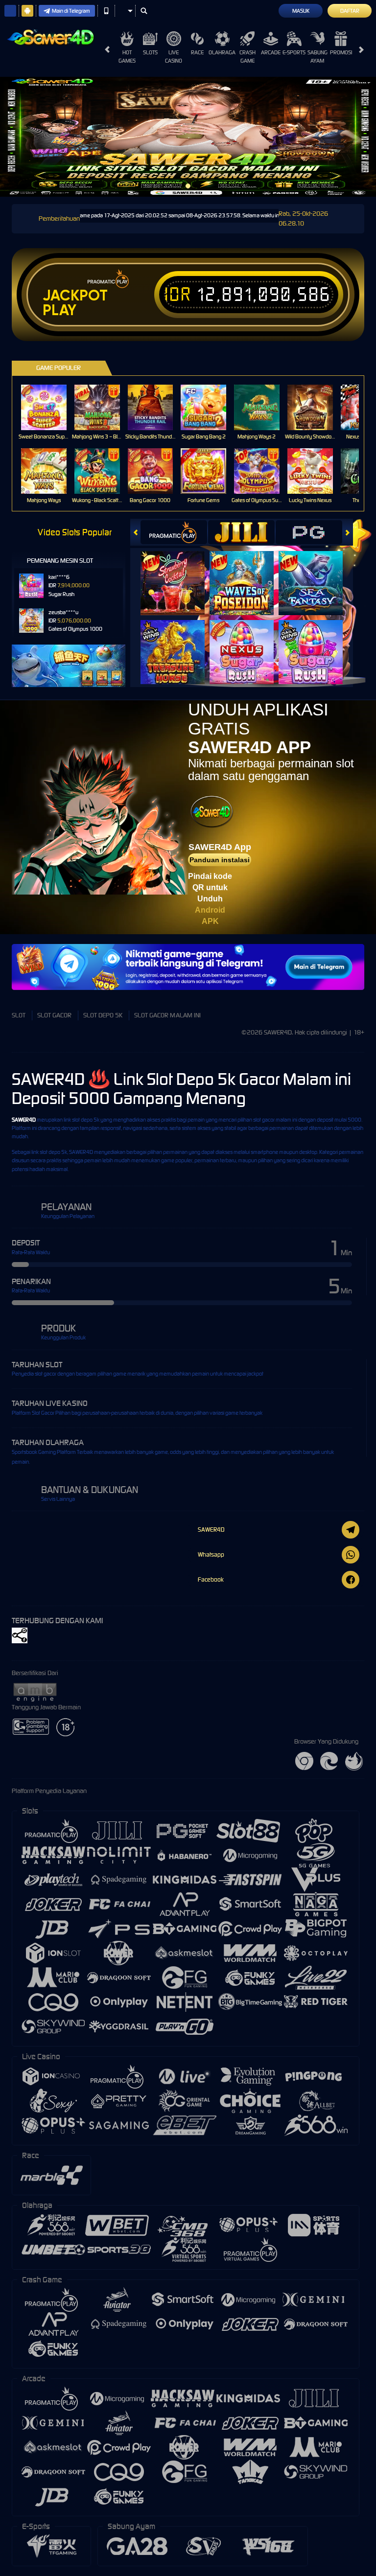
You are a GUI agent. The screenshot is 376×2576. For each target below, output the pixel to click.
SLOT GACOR (54, 1015)
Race (197, 52)
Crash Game (247, 56)
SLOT (18, 1015)
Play (59, 310)
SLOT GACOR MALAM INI (167, 1015)
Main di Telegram (71, 10)
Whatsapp (211, 1554)
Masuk (300, 10)
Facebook (211, 1579)
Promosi (341, 52)
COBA (178, 573)
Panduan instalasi (219, 860)
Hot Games (127, 56)
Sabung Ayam (317, 56)
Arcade (271, 52)
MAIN (49, 407)
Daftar (349, 10)
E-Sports (294, 52)
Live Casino (173, 56)
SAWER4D (24, 1119)
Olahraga (222, 52)
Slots (150, 52)
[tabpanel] (188, 137)
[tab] (174, 532)
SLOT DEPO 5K (102, 1015)
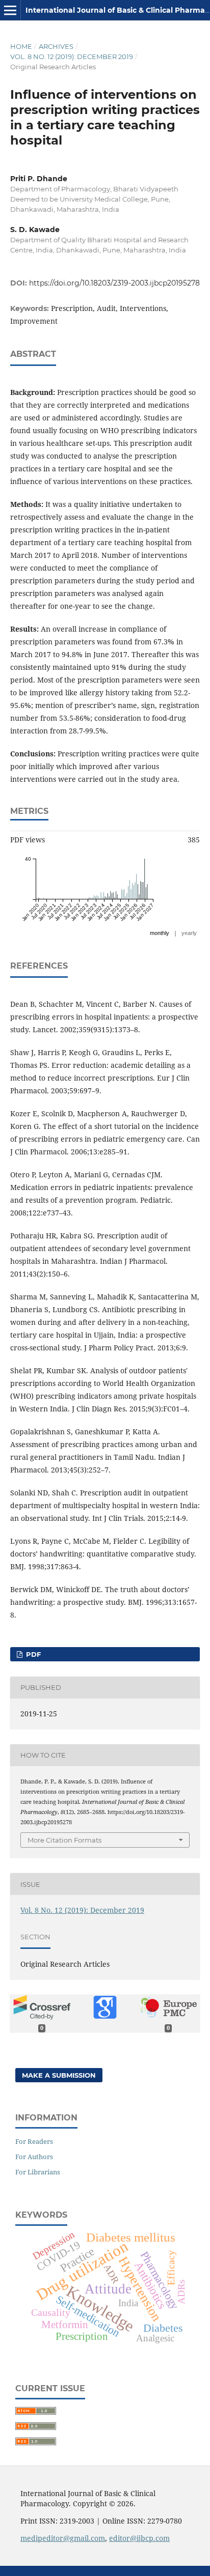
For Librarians (37, 2171)
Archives (56, 46)
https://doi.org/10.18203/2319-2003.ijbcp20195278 (114, 283)
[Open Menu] (10, 10)
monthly (159, 933)
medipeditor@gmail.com (62, 2538)
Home (21, 46)
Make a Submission (59, 2075)
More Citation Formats (64, 1840)
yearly (189, 933)
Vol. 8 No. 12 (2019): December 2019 (71, 56)
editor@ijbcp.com (139, 2538)
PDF (32, 1654)
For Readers (34, 2141)
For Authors (34, 2156)
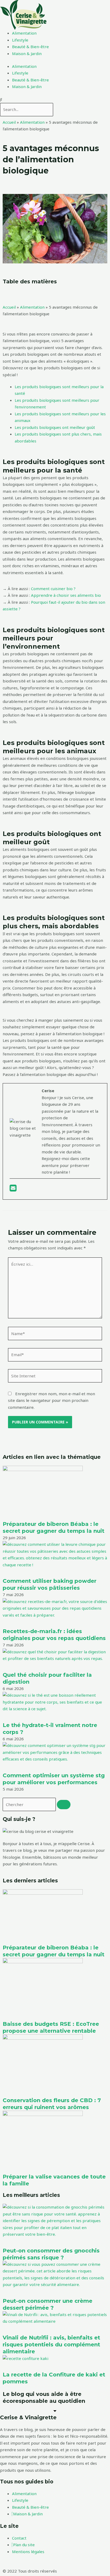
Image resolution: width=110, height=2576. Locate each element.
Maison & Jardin (27, 53)
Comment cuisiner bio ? (53, 588)
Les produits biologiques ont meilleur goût (55, 427)
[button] (55, 99)
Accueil (9, 122)
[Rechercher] (63, 1804)
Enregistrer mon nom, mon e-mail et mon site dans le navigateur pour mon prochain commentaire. (51, 1400)
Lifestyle (20, 40)
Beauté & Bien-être (30, 46)
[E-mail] (13, 1189)
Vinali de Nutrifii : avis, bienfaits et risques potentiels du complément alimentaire (51, 2344)
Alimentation (24, 33)
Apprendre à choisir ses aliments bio (66, 595)
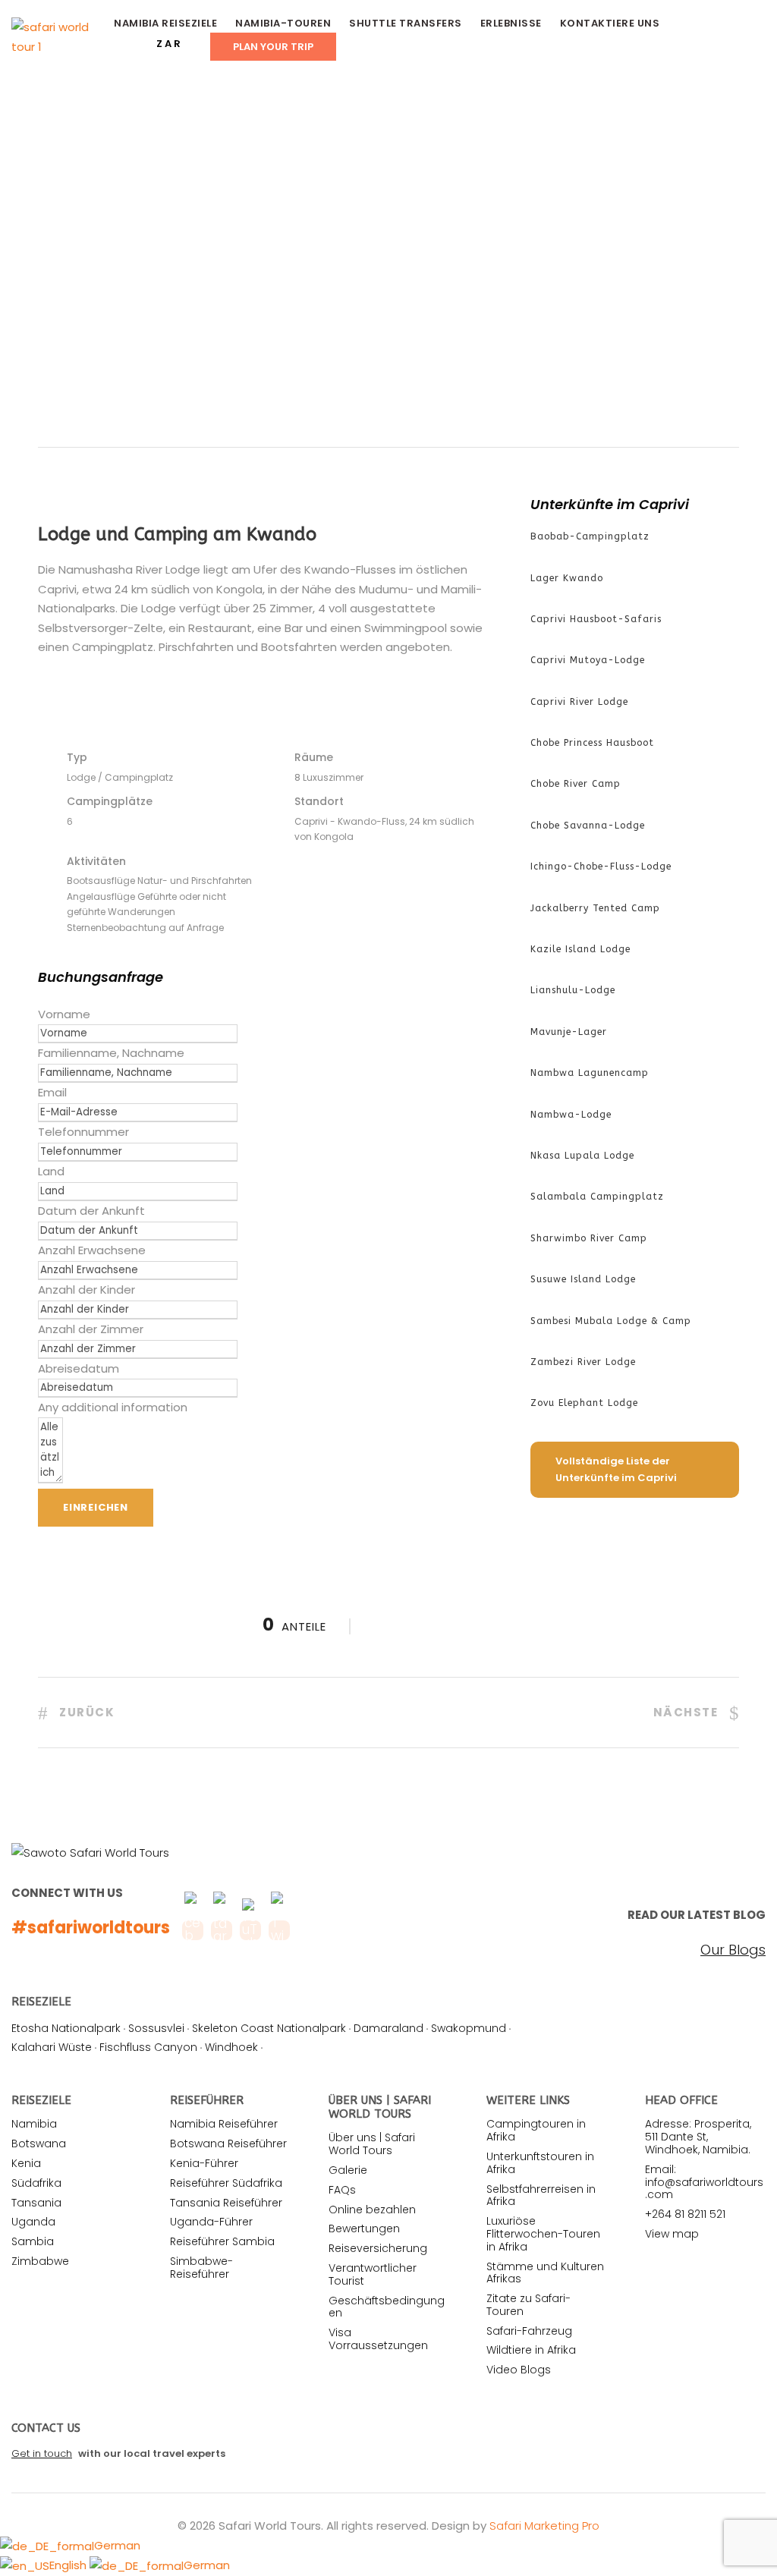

• • • • • • •

**TASK TO COMPLETE**
Show every line in the listing above that carries the word "each".

**REPLY**
You are a GUI agent. The screenshot is 376×2576. For each target below, output the pixel to click.
Image resolution: width=110, height=2576. Locate each element.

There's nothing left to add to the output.